A oposição brasileira intensificou sua atuação no Supremo Tribunal Federal (STF) nesta terça-feira, 13 de fevereiro, ao protocolar um pedido de medidas cautelares contra Fábio Luís Lula da Silva, conhecido como Lulinha, filho do presidente Luiz Inácio Lula da Silva. O grupo solicita a imposição de tornozeleira eletrônica e a entrega do passaporte de Lulinha às autoridades.
A ação visa prevenir uma possível fuga do país, que, segundo os parlamentares, poderia prejudicar as investigações em curso. O pedido se baseia em informações da Polícia Federal (PF) relacionadas à Operação Sem Desconto, que apura um complexo esquema de fraudes em aposentadorias e pensões.
Essa movimentação da oposição aciona o STF em um momento delicado, colocando Lulinha sob os holofotes judiciais. As informações foram divulgadas por fontes jornalísticas.
O Pedido da Oposição e os Riscos Apontados
O documento foi assinado por figuras proeminentes da oposição, incluindo o deputado Marcel van Hattem (Novo-RS), o senador Rogério Marinho (PL-RN), o senador Eduardo Girão (Novo-CE), e os deputados Alfredo Gaspar (União-AL), Adriana Ventura (Novo-SP) e Luiz Lima (Novo-RJ). Eles argumentam que Lulinha não pode deixar o país enquanto as investigações prosseguem.

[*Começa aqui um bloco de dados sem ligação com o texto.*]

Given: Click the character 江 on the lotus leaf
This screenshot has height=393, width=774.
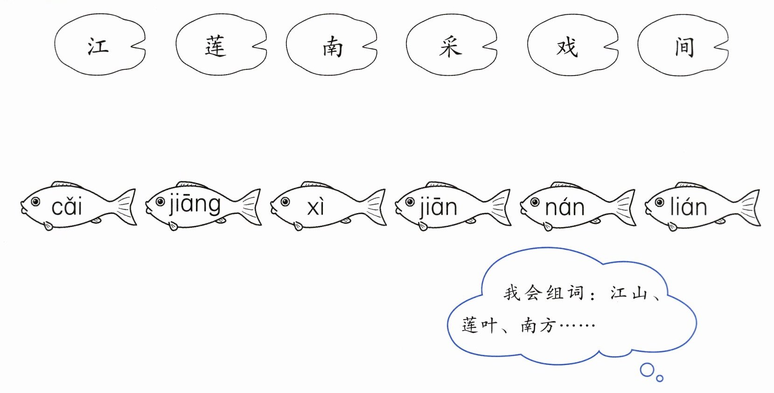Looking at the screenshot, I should tap(98, 47).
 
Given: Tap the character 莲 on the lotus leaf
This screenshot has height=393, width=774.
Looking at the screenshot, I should tap(216, 47).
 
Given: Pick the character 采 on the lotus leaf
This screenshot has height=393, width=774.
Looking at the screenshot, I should tap(450, 47).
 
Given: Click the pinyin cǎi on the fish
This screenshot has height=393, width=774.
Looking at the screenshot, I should tap(67, 207).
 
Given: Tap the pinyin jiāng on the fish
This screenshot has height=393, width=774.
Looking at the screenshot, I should tap(195, 205).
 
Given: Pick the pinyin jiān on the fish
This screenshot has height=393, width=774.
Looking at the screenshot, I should tap(438, 207).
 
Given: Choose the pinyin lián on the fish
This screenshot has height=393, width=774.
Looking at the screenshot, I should tap(689, 207).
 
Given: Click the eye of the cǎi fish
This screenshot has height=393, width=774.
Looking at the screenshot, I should tap(35, 202).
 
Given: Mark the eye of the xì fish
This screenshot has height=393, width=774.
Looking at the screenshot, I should tap(285, 202).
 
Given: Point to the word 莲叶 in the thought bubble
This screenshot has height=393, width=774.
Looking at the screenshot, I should tap(479, 325).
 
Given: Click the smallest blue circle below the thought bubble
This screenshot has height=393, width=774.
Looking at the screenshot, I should tap(660, 379).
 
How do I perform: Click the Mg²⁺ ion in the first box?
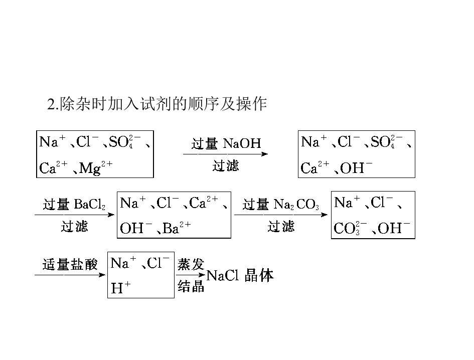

Marcel van Hattem, um dos signatários, expressou a preocupação nas redes sociais, afirmando que “Lulinha não pode sair do país e prejudicar as investigações sobre a mesada de R$ 300 mil que a PF descobriu em mensagens de WhatsApp no celular do Careca do INSS!”. Esta declaração destaca a gravidade das acusações.
O pedido foi direcionado ao ministro André Mendonça, relator do caso no STF. Os parlamentares enfatizam a existência de um “risco de fuga”, citando notícias que indicam a intenção de Fábio Luís de transferir seu domicílio para a Espanha, o que reforçaria a necessidade das medidas cautelares.
As Investigações da Operação Sem Desconto
A base para a solicitação da oposição reside nas investigações da Polícia Federal no âmbito da Operação Sem Desconto. Esta operação se concentra na apuração de um esquema de descontos indevidos que afetava aposentadorias e pensões, um tema de grande repercussão social e econômica.
Os parlamentares apontam que foram descobertos indícios da participação de Fábio Luís no esquema. Ele é citado como suposto “sócio oculto” de Antônio Carlos Camilo Antunes, amplamente conhecido como o “Careca do INSS”, figura central na investigação.
No início deste mês, a Polícia Federal já havia comunicado ao STF sua intenção de investigar menções ao nome de Lulinha em materiais colhidos durante a apuração. Isso demonstra que a conexão de Fábio Luís com o caso já estava no radar das autoridades investigativas.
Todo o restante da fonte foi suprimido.